Great video, it was interesting to see how the final function ended up to be hyperbolic tan. Just one question How do you know whether to use tanh inverse and coth inverse since both of them have derivative 1/(1-x^2)? Does it depend on initial velocity?
hey professor, Great Vid! the two videos really helped me, however i have a quick question, Ive spent time trying to understand how you converted v(t)=Vt tanh(√gk/m) to v(t)=Vt tanh (gt/Vt). I am doing this for a report so it would be really appreciated if you can help me! thank you in advance
I would like to see the integral for a known distance of fall to get the time of fall and not a known time of fall.
Thank you for providing this detailed video. I am however unsure about a few things. I oriented the free-body diagram to make gravity negative and drag force positive. Using an integral table, The integral of [dv/(v^2-b^2)] = [(1/2b)*ln|(v-b)/(v+b)| + C.]
you used [dv/(v^2 + b^2)]= [(1/b)*tan^-1(v/b))]
Please explain how you get to using the hyperbolic trig inverse function (tanh^-1) instead of the common trig inverse (tan^-1 or arctan).
The parameter of a hyperbolic function is a hyperbola, functions are used to model sinusoidal shapes on a hyperbola rather than a circle for trig functions. Hyperbolic functions are equal to their own second derivative because they are like "half exponentials" it takes two derivatives to complete the cycle.
Wouldn't I need to integrate again to complete the problem? (Other worked examples integrated from 0 to t' and from 0 to v'(t) and if this reasoning is true, then I would need to integrate again).
ruclips.net/video/j0pL486fDH0/видео.html
I remember this gave me a headache when I first made the video. I’ll have to redo and get back to you.

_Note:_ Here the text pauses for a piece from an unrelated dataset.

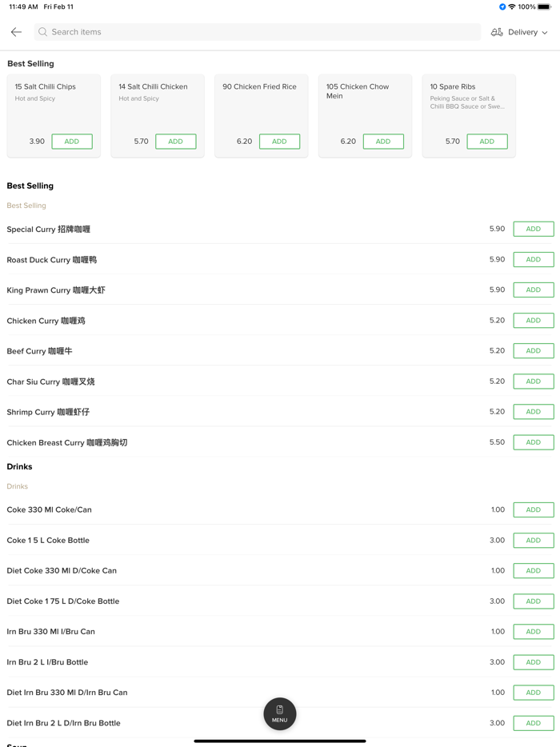Add 90 Chicken Fried Rice
The height and width of the screenshot is (747, 560).
pos(279,142)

He used the inverse hyperbolic tangent because the derivative of tanh^-1x is 1/1-x^2, the usual tan^-1(x) derivative results in 1/1+x^2, there are other ways to do it but the inverse hyperbolic tangent is the most effective and easiest.
thnx for the explanation it solved my problem :D
Hello my question is this,
Taking the air resistance into account,the acceleration of a free falling body can be described approximately by a(v)=g-av^2.
Here g is the gravity acceleration and a a constant.
Determine the velocity v(t) of the body that is released from rest.
Thank you!
Watch the video! It’s the same case treated here. My drag force has more terms but just group them together and call that a. To have an equation for acceleration just divide through (my net force expression) by the mass.
Physics Ninja thank you!
11:59 What happens here? I don't understand how you move that to the other side.
I have a problem that consider tho phases.In theFirst phase,soldier jump from a plane an fall.After some time he opens his parachute.When I try to find integral constant I encounter with an error because my initial value is higher than the limit value for second phase.How can I fix that.Thanks
i see your point.. you will not be integrating from 0m/s to some v_final. You need to integrate from v_0 to v_f. The differential equation is the same but the limits are different. Your curve will be on exponential decay to the terminal velocity.
@@PhysicsNinja I can imagine it decreases exponentially but I can not find the integral constant using tanh(constant is inside the tanh).Is there different equation for these kind of cases.
@@fevzidenizyenigun1754 sometimes the drag force is simply -bv(t) and everything gets lumped into the constant b. If you know the terminal speed you can calculate b.
If you substitute the given numbers, it turns out to be 70 m/s, not 50 m/s. What happened?
I agree.
I'm trying to build the least aerodynamic object possible. For instance would it be a flat plate, a flat plate that's concave, a flat plate that's concave with a bigger flat plate behind it, a flat plate with a parachute behind it, etc etc
What about a cube, but the rear half of the cube is half a perfect sphere?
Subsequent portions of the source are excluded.